Task brief: Exactly as written, copy every line from the one containing "230x242 pixels." through the end of the records, with the pictures left out.

□ □ □ □

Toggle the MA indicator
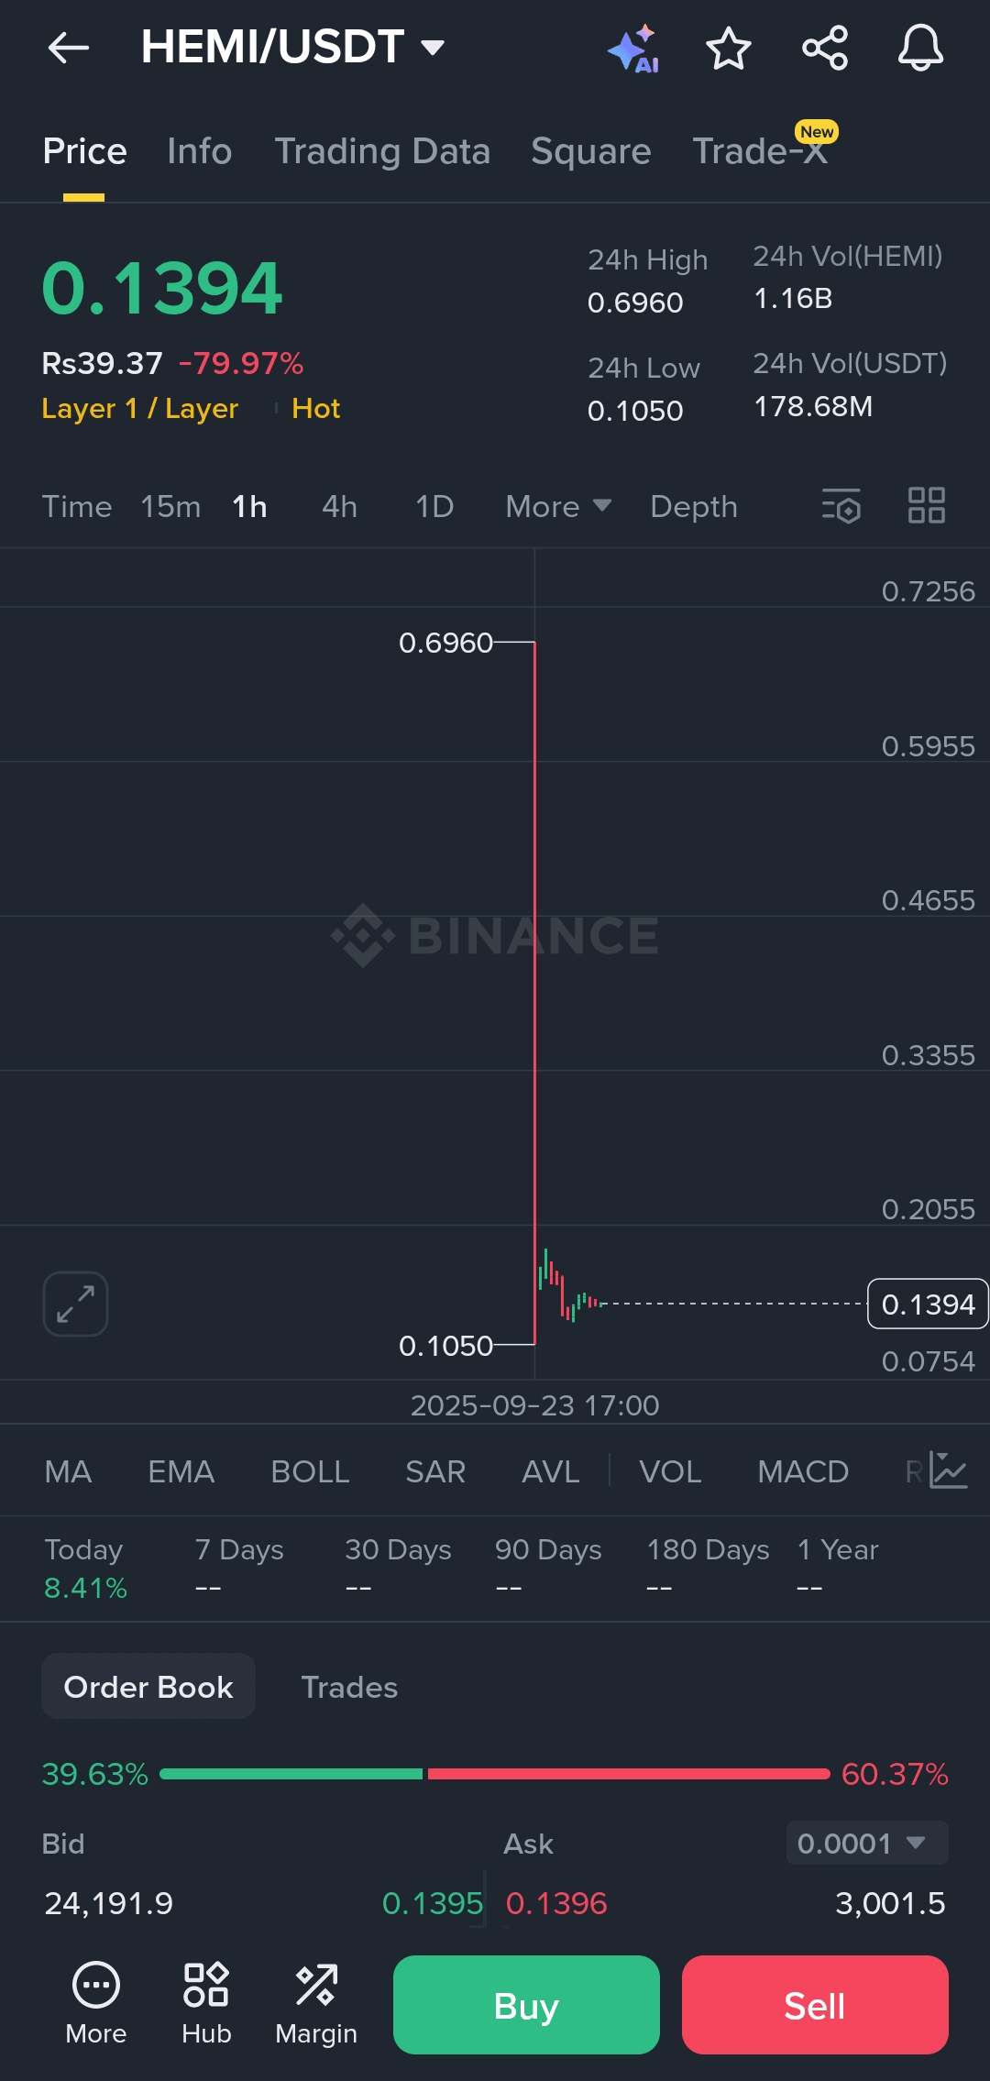(x=68, y=1472)
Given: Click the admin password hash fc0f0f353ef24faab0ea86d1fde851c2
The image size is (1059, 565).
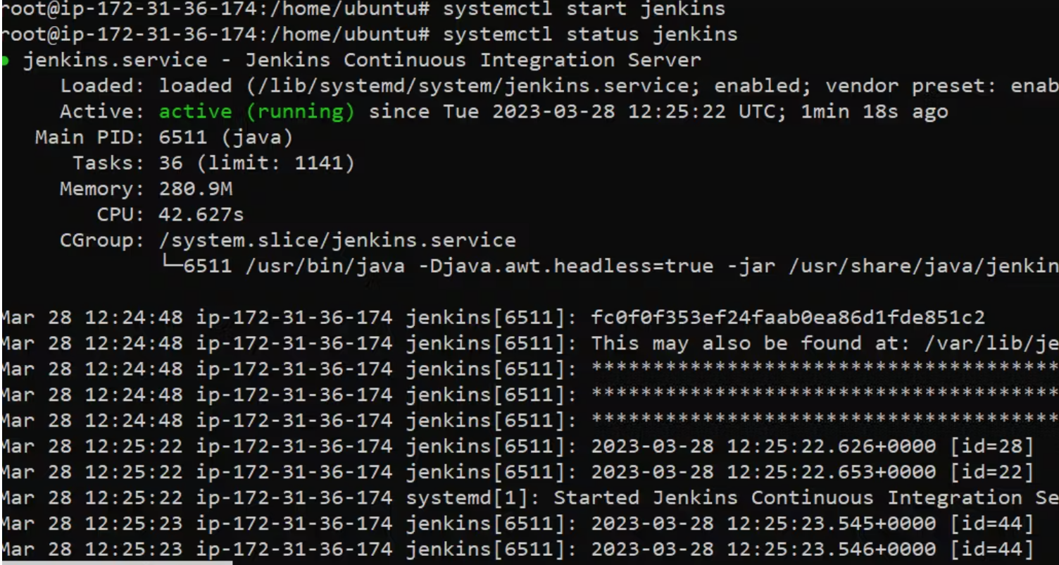Looking at the screenshot, I should pyautogui.click(x=788, y=318).
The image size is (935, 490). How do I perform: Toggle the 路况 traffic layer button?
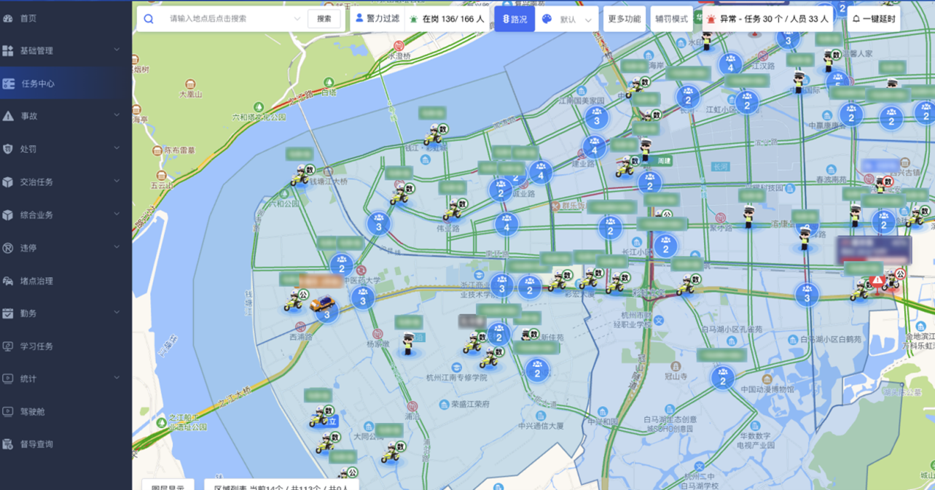point(515,19)
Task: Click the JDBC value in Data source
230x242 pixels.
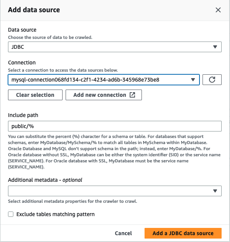Action: click(x=18, y=47)
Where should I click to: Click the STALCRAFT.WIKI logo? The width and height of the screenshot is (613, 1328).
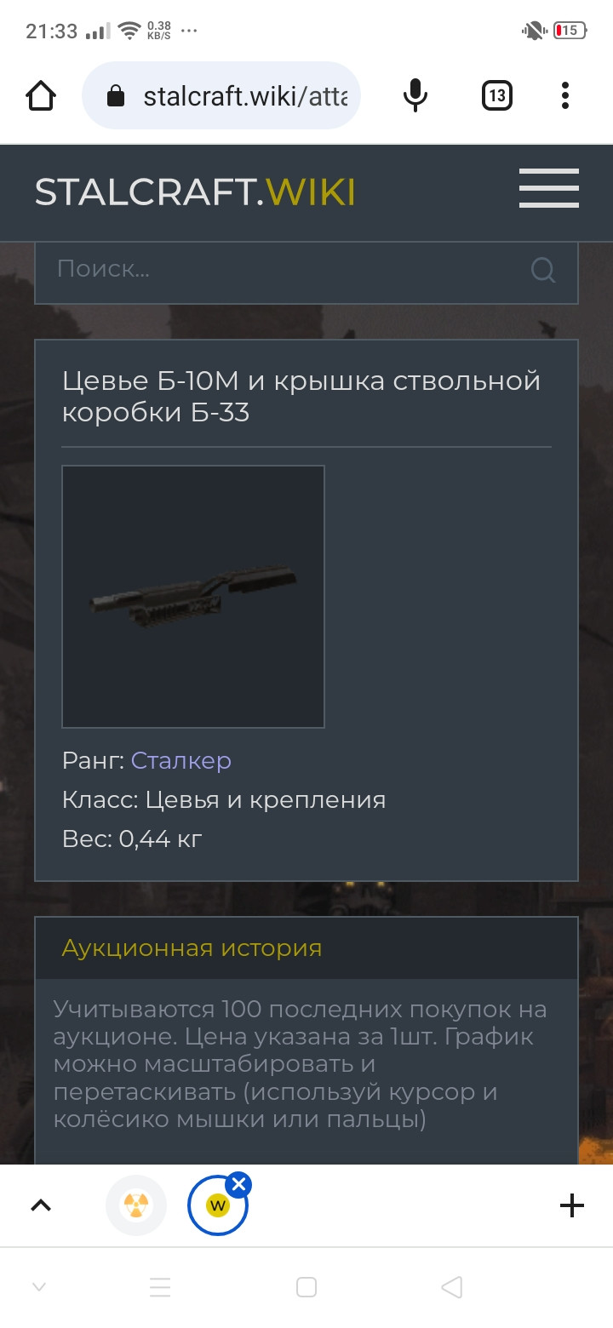tap(195, 192)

□ □ □ □

Output of the exercise:
230x242 pixels.
Action: click(x=18, y=47)
Where should I click to: Click the STALCRAFT.WIKI logo? The width and height of the screenshot is (613, 1328).
tap(195, 192)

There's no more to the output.